Have forsaken many a beers, wines, coffees, bar stops, meals out, and other $$$$ sucks but I'm much happier and healthier!

Best of luck deciding... Oh, and don't forget ewql hollywood orchestra, which is a killer deal during their frequent sales... I haven't sprung for it, but a few folks around here love it; my reluctance was due to a F'd up "play" engine but that has been rectified. Still, I have enough, or at least will, once I finish upgrading to the full spitfire orchestra (I have strings only at the moment)


----------



## robgb (Feb 4, 2017)

Goldie Zwecker said:


> So why i hesitate? Because i also own:
> 1. Omnisphere 2
> 2. Komplete Ultimate 11


You own these plus SSO? Then you don't really need anything else. Seriously. If you can't make amazing music with these, spending another grand or so will not make a difference. Unless, of course, you're rich. If so, you might as well buy them all. Plus Berlin. Plus 8dio.

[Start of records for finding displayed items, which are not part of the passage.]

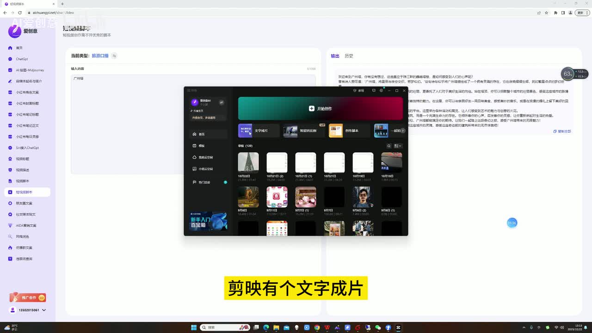Select 模板 templates in 剪映 sidebar
This screenshot has width=592, height=333.
[x=202, y=146]
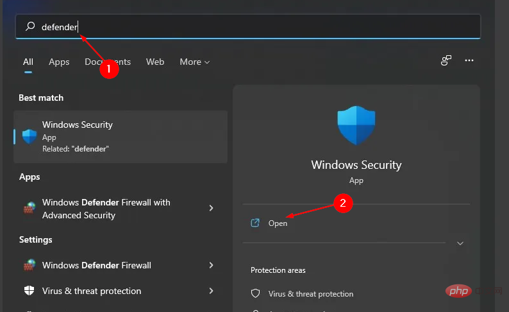
Task: Expand the Windows Defender Firewall settings arrow
Action: pyautogui.click(x=211, y=265)
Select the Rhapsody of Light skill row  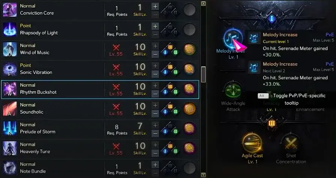pos(100,30)
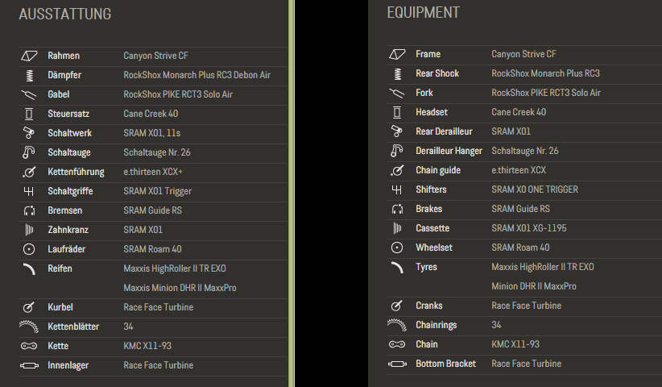Click the EQUIPMENT heading
662x387 pixels.
pyautogui.click(x=424, y=13)
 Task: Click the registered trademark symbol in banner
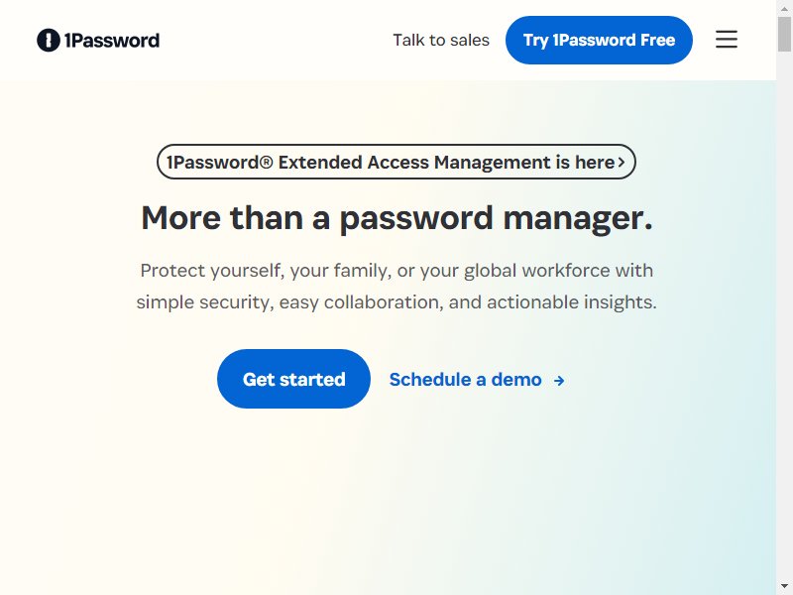(x=267, y=162)
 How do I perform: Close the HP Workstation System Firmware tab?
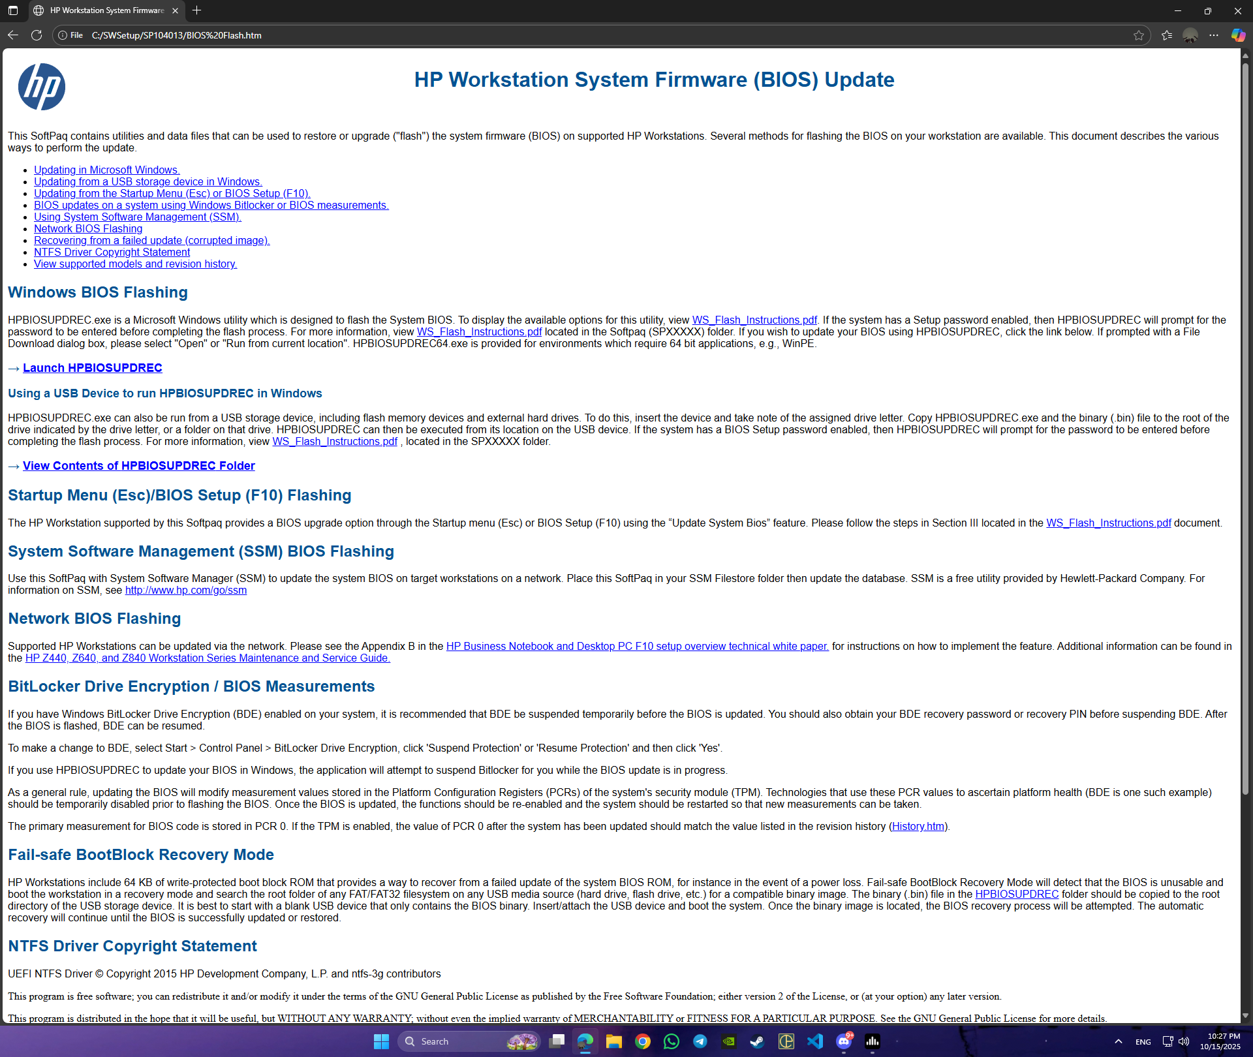coord(175,10)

Seriously, there comes a point where you just need to sit down a learn to best utilize the libraries you have.


----------



## markleake (Feb 4, 2017)

robgb said:


> You own these plus SSO? Then you don't really need anything else. Seriously. If you can't make amazing music with these, spending another grand or so will not make a difference. Unless, of course, you're rich. If so, you might as well buy them all. Plus Berlin. Plus 8dio.
> 
> Seriously, there comes a point where you just need to sit down a learn to best utilize the libraries you have.


+1 to this. You (the OP) have plenty of good stuff.

I would say there are still good reasons for getting the various Albions in addition to what you have, but you need to be very sure of those reasons.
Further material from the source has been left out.